Your assignment = Every line below between the line holding "Where should I click to: Open the Photos" and the line holding "Task: Uncheck the 中国 region checkbox", inclusive, should be repeated exactly, and all other lines omitted.

Supplied information =
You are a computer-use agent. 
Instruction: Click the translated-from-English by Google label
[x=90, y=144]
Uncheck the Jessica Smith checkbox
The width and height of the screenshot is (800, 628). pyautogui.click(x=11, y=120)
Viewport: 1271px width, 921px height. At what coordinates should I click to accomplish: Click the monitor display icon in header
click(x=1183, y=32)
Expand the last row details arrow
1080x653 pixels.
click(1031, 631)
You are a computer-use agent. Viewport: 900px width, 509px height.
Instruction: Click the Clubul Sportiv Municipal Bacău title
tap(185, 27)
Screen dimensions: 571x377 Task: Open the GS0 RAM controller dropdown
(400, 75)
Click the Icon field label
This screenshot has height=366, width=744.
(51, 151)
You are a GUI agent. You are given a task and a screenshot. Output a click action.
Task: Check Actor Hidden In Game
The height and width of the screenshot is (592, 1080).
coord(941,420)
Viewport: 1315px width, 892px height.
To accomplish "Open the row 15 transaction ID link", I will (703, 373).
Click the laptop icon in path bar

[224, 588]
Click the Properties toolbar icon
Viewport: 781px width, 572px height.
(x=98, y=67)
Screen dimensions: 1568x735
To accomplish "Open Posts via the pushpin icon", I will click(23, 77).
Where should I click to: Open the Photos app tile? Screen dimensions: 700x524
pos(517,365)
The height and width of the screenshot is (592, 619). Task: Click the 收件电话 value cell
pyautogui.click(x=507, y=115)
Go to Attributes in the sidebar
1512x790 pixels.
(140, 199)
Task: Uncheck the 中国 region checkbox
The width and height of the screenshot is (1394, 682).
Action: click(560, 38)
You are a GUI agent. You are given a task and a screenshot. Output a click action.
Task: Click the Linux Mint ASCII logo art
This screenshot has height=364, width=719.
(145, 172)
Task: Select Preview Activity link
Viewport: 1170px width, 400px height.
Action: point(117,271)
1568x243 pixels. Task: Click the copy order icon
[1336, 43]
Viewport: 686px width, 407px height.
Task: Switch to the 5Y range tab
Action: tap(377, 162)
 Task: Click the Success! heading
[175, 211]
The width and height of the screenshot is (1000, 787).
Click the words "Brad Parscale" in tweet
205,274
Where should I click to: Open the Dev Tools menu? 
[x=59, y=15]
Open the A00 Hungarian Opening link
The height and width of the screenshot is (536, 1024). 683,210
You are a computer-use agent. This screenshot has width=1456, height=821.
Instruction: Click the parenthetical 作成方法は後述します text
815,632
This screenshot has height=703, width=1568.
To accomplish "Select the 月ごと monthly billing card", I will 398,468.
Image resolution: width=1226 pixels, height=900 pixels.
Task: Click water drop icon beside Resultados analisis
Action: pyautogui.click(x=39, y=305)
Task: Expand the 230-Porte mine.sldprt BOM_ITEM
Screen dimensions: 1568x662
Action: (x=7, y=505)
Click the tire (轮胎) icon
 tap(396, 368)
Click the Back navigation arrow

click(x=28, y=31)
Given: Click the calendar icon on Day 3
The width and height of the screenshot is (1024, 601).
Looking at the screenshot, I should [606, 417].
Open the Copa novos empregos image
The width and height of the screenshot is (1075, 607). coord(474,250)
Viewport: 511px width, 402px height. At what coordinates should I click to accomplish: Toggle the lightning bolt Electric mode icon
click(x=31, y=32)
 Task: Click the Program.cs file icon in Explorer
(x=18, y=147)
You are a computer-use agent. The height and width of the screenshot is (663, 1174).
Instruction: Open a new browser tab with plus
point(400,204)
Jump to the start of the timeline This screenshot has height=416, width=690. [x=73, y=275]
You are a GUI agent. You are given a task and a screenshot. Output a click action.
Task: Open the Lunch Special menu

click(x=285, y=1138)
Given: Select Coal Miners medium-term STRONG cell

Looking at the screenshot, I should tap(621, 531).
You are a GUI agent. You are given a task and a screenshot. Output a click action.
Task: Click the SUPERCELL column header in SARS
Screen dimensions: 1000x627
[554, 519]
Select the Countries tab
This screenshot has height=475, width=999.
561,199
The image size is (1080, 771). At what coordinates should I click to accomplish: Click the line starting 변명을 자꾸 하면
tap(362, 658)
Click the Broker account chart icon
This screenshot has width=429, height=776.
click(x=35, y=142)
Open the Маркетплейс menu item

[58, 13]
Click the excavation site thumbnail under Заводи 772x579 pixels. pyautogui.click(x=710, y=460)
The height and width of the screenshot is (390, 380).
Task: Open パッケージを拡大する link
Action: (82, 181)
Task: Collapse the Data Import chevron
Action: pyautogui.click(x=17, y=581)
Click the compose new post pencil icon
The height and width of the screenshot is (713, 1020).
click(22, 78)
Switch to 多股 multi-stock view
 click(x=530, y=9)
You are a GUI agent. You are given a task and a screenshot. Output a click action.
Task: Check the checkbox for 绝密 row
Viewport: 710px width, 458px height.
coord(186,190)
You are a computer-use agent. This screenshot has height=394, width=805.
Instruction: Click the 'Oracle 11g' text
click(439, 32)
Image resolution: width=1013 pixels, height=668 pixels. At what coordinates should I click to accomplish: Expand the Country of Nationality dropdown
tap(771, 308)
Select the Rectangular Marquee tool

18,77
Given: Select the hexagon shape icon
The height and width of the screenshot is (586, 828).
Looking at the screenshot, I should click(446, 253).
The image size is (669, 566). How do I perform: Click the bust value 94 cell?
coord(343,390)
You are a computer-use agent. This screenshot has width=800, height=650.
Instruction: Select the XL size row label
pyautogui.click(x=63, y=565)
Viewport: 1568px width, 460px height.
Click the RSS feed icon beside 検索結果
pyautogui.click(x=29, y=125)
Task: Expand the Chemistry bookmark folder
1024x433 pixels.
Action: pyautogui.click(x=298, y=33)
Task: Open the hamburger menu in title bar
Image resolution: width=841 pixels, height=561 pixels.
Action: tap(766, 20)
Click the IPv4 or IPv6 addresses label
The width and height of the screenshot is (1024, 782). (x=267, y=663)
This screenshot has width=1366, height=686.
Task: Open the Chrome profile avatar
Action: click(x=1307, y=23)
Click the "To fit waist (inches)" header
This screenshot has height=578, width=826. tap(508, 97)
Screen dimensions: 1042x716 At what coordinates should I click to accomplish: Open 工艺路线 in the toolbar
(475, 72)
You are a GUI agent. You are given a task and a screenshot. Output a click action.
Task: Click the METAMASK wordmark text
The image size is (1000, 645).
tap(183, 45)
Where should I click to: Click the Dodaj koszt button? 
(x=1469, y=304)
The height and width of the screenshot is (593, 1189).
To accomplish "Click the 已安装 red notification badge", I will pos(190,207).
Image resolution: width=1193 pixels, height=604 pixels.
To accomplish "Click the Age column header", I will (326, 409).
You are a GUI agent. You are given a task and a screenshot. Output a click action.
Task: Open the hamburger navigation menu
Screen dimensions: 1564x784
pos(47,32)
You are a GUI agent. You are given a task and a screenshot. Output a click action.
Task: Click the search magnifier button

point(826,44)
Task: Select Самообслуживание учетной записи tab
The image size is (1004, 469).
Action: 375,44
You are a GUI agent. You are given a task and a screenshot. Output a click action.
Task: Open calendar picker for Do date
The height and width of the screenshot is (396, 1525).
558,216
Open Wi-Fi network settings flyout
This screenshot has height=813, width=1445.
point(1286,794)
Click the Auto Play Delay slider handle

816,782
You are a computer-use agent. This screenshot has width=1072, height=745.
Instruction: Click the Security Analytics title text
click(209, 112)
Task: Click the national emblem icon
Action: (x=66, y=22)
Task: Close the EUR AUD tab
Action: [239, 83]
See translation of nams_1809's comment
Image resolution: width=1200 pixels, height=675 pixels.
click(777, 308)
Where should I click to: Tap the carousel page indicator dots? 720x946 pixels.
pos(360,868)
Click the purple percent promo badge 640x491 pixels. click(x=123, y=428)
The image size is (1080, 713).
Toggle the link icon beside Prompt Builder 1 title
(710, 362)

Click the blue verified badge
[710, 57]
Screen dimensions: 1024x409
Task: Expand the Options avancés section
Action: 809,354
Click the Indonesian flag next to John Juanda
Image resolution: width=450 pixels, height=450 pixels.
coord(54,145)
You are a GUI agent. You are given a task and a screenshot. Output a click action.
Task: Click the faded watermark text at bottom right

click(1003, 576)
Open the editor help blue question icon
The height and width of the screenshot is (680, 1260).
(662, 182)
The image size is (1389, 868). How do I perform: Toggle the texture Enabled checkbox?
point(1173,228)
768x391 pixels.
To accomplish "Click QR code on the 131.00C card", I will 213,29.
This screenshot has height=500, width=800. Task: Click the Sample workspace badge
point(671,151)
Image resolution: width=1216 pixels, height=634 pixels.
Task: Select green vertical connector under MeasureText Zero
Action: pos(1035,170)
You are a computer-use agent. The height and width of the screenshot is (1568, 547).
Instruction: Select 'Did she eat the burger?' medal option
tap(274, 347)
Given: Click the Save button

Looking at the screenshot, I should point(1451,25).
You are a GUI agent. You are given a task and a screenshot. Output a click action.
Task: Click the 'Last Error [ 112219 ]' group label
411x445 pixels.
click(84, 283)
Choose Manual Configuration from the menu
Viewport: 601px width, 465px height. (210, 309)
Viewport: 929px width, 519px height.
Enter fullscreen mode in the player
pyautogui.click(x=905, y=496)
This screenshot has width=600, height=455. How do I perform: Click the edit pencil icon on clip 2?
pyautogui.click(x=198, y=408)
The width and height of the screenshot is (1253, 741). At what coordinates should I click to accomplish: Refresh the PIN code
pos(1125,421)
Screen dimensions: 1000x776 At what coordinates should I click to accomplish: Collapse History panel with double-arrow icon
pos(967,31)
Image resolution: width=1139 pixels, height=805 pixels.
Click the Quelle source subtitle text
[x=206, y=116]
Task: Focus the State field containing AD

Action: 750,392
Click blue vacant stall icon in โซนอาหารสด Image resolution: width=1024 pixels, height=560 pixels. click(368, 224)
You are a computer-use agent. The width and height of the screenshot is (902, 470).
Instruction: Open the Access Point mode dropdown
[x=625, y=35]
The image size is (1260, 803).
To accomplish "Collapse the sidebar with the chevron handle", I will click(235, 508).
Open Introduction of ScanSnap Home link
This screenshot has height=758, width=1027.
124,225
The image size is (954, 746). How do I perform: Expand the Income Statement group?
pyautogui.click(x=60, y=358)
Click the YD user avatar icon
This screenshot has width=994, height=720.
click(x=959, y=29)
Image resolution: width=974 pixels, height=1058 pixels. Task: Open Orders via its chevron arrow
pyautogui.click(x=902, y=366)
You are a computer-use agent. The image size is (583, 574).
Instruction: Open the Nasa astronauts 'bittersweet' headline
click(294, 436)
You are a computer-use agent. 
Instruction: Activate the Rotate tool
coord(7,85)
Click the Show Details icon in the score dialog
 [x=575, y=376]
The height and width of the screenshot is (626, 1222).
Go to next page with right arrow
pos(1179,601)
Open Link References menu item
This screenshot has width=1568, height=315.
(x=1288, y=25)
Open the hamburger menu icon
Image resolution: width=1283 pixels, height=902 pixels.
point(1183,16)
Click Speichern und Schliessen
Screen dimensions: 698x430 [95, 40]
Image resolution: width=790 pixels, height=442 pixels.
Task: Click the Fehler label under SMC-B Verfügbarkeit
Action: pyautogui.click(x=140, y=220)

Reply to the task =
Where should I click to: Open the Photos app tile? Screen dimensions: 700x524
pos(517,365)
The height and width of the screenshot is (592, 619). Task: Click the 收件电话 value cell
pyautogui.click(x=507, y=115)
Go to Attributes in the sidebar
1512x790 pixels.
(140, 199)
Task: Uncheck the 中国 region checkbox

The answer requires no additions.